Stored items from a collection:
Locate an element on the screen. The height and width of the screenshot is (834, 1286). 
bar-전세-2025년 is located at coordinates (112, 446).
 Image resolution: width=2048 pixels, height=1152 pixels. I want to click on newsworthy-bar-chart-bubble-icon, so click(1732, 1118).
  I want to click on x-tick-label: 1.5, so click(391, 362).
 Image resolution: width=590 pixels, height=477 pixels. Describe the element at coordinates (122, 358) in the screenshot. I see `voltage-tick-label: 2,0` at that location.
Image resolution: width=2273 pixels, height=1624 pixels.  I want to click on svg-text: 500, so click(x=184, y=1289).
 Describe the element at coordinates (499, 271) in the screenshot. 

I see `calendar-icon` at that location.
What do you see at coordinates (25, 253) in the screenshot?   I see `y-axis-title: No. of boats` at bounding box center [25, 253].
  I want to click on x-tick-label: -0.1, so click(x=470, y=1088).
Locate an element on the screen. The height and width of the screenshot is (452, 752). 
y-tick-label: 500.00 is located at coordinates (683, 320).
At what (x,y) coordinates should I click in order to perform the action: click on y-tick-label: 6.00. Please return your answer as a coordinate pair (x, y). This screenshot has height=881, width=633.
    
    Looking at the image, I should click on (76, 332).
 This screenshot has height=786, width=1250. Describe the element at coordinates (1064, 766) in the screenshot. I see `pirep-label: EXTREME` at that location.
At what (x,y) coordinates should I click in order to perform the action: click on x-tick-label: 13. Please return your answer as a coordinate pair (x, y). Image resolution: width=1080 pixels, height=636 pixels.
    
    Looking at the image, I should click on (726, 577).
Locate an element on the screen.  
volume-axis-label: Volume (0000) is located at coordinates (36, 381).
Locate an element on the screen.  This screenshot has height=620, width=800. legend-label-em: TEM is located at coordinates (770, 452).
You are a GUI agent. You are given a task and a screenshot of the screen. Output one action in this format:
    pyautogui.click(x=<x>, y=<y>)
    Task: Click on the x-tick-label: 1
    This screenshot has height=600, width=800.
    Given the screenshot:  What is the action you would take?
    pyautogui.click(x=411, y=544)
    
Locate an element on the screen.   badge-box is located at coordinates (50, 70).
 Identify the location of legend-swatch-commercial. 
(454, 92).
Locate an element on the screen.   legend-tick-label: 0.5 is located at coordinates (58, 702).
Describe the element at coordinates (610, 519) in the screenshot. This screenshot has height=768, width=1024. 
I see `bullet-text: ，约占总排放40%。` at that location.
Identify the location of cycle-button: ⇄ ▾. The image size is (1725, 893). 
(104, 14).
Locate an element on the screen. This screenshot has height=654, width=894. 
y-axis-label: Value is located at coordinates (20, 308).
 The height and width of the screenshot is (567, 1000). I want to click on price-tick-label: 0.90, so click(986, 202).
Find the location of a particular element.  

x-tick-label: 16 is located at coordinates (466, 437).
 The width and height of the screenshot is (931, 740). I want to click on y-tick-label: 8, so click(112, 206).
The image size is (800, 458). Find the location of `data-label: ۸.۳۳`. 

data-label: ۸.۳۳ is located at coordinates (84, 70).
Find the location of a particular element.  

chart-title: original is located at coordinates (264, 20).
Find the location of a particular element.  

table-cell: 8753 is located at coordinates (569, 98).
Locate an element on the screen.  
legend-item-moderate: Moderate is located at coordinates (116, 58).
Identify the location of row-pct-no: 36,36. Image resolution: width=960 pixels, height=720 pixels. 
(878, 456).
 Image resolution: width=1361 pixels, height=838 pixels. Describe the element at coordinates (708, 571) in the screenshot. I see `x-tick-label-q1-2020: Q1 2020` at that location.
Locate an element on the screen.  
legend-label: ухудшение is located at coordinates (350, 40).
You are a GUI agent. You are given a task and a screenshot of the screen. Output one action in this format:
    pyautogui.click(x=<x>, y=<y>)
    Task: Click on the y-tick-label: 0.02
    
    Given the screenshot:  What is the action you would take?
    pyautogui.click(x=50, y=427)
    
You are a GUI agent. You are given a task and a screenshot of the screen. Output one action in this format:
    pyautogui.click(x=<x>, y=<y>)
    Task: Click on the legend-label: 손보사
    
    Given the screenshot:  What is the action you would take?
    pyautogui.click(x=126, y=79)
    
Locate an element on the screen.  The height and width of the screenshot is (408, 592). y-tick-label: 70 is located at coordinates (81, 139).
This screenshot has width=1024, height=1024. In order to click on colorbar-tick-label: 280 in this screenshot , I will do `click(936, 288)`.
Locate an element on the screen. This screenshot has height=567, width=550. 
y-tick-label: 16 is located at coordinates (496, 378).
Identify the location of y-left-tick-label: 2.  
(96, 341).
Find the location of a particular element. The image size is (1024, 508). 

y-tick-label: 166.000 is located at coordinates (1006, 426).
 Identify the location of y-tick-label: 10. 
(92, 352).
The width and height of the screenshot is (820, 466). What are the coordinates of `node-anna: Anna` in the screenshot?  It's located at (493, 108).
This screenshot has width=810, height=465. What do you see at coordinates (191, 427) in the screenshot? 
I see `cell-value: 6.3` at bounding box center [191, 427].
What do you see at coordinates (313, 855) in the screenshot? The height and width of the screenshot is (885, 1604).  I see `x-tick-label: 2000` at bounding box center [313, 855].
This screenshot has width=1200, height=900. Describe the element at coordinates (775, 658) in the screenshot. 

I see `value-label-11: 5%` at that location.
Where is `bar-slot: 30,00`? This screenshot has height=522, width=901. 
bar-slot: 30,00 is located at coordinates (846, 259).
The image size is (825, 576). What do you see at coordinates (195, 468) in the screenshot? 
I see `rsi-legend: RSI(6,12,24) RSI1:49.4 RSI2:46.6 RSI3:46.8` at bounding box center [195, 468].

__Task brief__.
Could you put every line above into a JSON list of strings, one string per line, with the blank lines left out?

__Task result__.
[
  "Locate an element on the screen. The height and width of the screenshot is (834, 1286). ",
  "bar-전세-2025년 is located at coordinates (112, 446).",
  " Image resolution: width=2048 pixels, height=1152 pixels. I want to click on newsworthy-bar-chart-bubble-icon, so click(1732, 1118).",
  "  I want to click on x-tick-label: 1.5, so click(391, 362).",
  " Image resolution: width=590 pixels, height=477 pixels. Describe the element at coordinates (122, 358) in the screenshot. I see `voltage-tick-label: 2,0` at that location.",
  "Image resolution: width=2273 pixels, height=1624 pixels.  I want to click on svg-text: 500, so click(x=184, y=1289).",
  " Describe the element at coordinates (499, 271) in the screenshot. ",
  "I see `calendar-icon` at that location.",
  "What do you see at coordinates (25, 253) in the screenshot?   I see `y-axis-title: No. of boats` at bounding box center [25, 253].",
  "  I want to click on x-tick-label: -0.1, so click(x=470, y=1088).",
  "Locate an element on the screen. The height and width of the screenshot is (452, 752). ",
  "y-tick-label: 500.00 is located at coordinates (683, 320).",
  "At what (x,y) coordinates should I click in order to perform the action: click on y-tick-label: 6.00. Please return your answer as a coordinate pair (x, y). This screenshot has height=881, width=633.",
  "    Looking at the image, I should click on (76, 332).",
  " This screenshot has height=786, width=1250. Describe the element at coordinates (1064, 766) in the screenshot. I see `pirep-label: EXTREME` at that location.",
  "At what (x,y) coordinates should I click in order to perform the action: click on x-tick-label: 13. Please return your answer as a coordinate pair (x, y). Image resolution: width=1080 pixels, height=636 pixels.",
  "    Looking at the image, I should click on (726, 577).",
  "Locate an element on the screen.  ",
  "volume-axis-label: Volume (0000) is located at coordinates (36, 381).",
  "Locate an element on the screen.  This screenshot has height=620, width=800. legend-label-em: TEM is located at coordinates (770, 452).",
  "You are a GUI agent. You are given a task and a screenshot of the screen. Output one action in this format:",
  "    pyautogui.click(x=<x>, y=<y>)",
  "    Task: Click on the x-tick-label: 1",
  "    This screenshot has height=600, width=800.",
  "    Given the screenshot:  What is the action you would take?",
  "    pyautogui.click(x=411, y=544)",
  "Locate an element on the screen.   badge-box is located at coordinates (50, 70).",
  " Identify the location of legend-swatch-commercial. ",
  "(454, 92).",
  "Locate an element on the screen.   legend-tick-label: 0.5 is located at coordinates (58, 702).",
  "Describe the element at coordinates (610, 519) in the screenshot. This screenshot has height=768, width=1024. ",
  "I see `bullet-text: ，约占总排放40%。` at that location.",
  "Identify the location of cycle-button: ⇄ ▾. The image size is (1725, 893). ",
  "(104, 14).",
  "Locate an element on the screen. This screenshot has height=654, width=894. ",
  "y-axis-label: Value is located at coordinates (20, 308).",
  " The height and width of the screenshot is (567, 1000). I want to click on price-tick-label: 0.90, so click(986, 202).",
  "Find the location of a particular element.  ",
  "x-tick-label: 16 is located at coordinates (466, 437).",
  " The width and height of the screenshot is (931, 740). I want to click on y-tick-label: 8, so click(112, 206).",
  "The image size is (800, 458). Find the location of `data-label: ۸.۳۳`. ",
  "data-label: ۸.۳۳ is located at coordinates (84, 70).",
  "Find the location of a particular element.  ",
  "chart-title: original is located at coordinates (264, 20).",
  "Find the location of a particular element.  ",
  "table-cell: 8753 is located at coordinates (569, 98).",
  "Locate an element on the screen.  ",
  "legend-item-moderate: Moderate is located at coordinates (116, 58).",
  "Identify the location of row-pct-no: 36,36. Image resolution: width=960 pixels, height=720 pixels. ",
  "(878, 456).",
  " Image resolution: width=1361 pixels, height=838 pixels. Describe the element at coordinates (708, 571) in the screenshot. I see `x-tick-label-q1-2020: Q1 2020` at that location.",
  "Locate an element on the screen.  ",
  "legend-label: ухудшение is located at coordinates (350, 40).",
  "You are a GUI agent. You are given a task and a screenshot of the screen. Output one action in this format:",
  "    pyautogui.click(x=<x>, y=<y>)",
  "    Task: Click on the y-tick-label: 0.02",
  "    Given the screenshot:  What is the action you would take?",
  "    pyautogui.click(x=50, y=427)",
  "You are a GUI agent. You are given a task and a screenshot of the screen. Output one action in this format:",
  "    pyautogui.click(x=<x>, y=<y>)",
  "    Task: Click on the legend-label: 손보사",
  "    Given the screenshot:  What is the action you would take?",
  "    pyautogui.click(x=126, y=79)",
  "Locate an element on the screen.  The height and width of the screenshot is (408, 592). y-tick-label: 70 is located at coordinates (81, 139).",
  "This screenshot has width=1024, height=1024. In order to click on colorbar-tick-label: 280 in this screenshot , I will do `click(936, 288)`.",
  "Locate an element on the screen. This screenshot has height=567, width=550. ",
  "y-tick-label: 16 is located at coordinates (496, 378).",
  "Identify the location of y-left-tick-label: 2.  ",
  "(96, 341).",
  "Find the location of a particular element. The image size is (1024, 508). ",
  "y-tick-label: 166.000 is located at coordinates (1006, 426).",
  " Identify the location of y-tick-label: 10. ",
  "(92, 352).",
  "The width and height of the screenshot is (820, 466). What are the coordinates of `node-anna: Anna` in the screenshot?  It's located at (493, 108).",
  "This screenshot has width=810, height=465. What do you see at coordinates (191, 427) in the screenshot? ",
  "I see `cell-value: 6.3` at bounding box center [191, 427].",
  "What do you see at coordinates (313, 855) in the screenshot? The height and width of the screenshot is (885, 1604).  I see `x-tick-label: 2000` at bounding box center [313, 855].",
  "This screenshot has width=1200, height=900. Describe the element at coordinates (775, 658) in the screenshot. ",
  "I see `value-label-11: 5%` at that location.",
  "Where is `bar-slot: 30,00`? This screenshot has height=522, width=901. ",
  "bar-slot: 30,00 is located at coordinates (846, 259).",
  "The image size is (825, 576). What do you see at coordinates (195, 468) in the screenshot? ",
  "I see `rsi-legend: RSI(6,12,24) RSI1:49.4 RSI2:46.6 RSI3:46.8` at bounding box center [195, 468]."
]